Unilever's approach led to impressive outcomes. They saved approximately 175 hours per month of data engineering and data scientist time, reduced audience creation time by 98%, and improved data accuracy by 50%. The UVC increased descriptive data points per consumer by an average of 87%. Moreover, democratizing data access enabled anyone in the organization to execute an audience, enhancing collaboration and efficiency. Dataiku's versatility played a pivotal role in achieving these results, enabling Unilever to overcome challenges and foster a data-driven strategy effectively.

#5 Repeat: Fostering Improvement and Encouraging Reuse Through Automated Monitoring

Data quality improvement is an ongoing process, not a one-time endeavor. The business and technical teams in charge need to refresh the existing data and address various other use cases. This involves updating and maintaining current datasets to keep their accuracy and relevance, as well as exploring and implementing additional data-driven use cases to meet additional business needs.

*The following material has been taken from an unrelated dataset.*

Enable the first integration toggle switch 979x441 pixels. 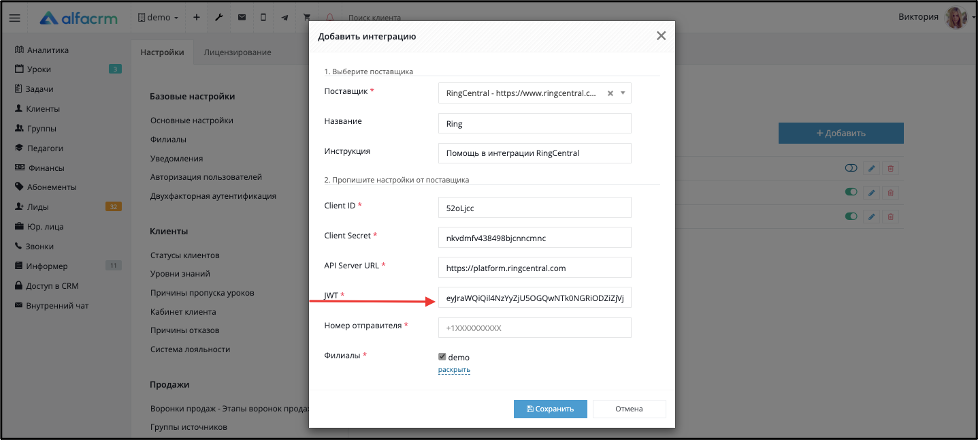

At the core of a data quality practice lies the establishment of a culture committed to continuous monitoring and improvement. Regular data audits and the meticulous design and review of systematized data quality metrics are key pillars in this endeavor. It also means designing and operationalizing feedback loops with data observability and automated monitoring to identify emerging issues and opportunities for enhancement. 

Figure 1: Metrics in the Dataiku platform automatically assess data or model elements for changes in quality or validity, and checks ensure that scheduled flows run within expected timeframes and that metrics deliver the expected results. Configurable alerts and warnings give teams the control they need to safely manage data pipelines without the tedium of constant manual monitoring.

Figure 1: Metrics in the Dataiku platform automatically assess data or model elements for changes in quality or validity, and checks ensure that scheduled flows run within expected timeframes and that metrics deliver the expected results. Configurable alerts and warnings give teams the control they need to safely manage data pipelines without the tedium of constant manual monitoring. 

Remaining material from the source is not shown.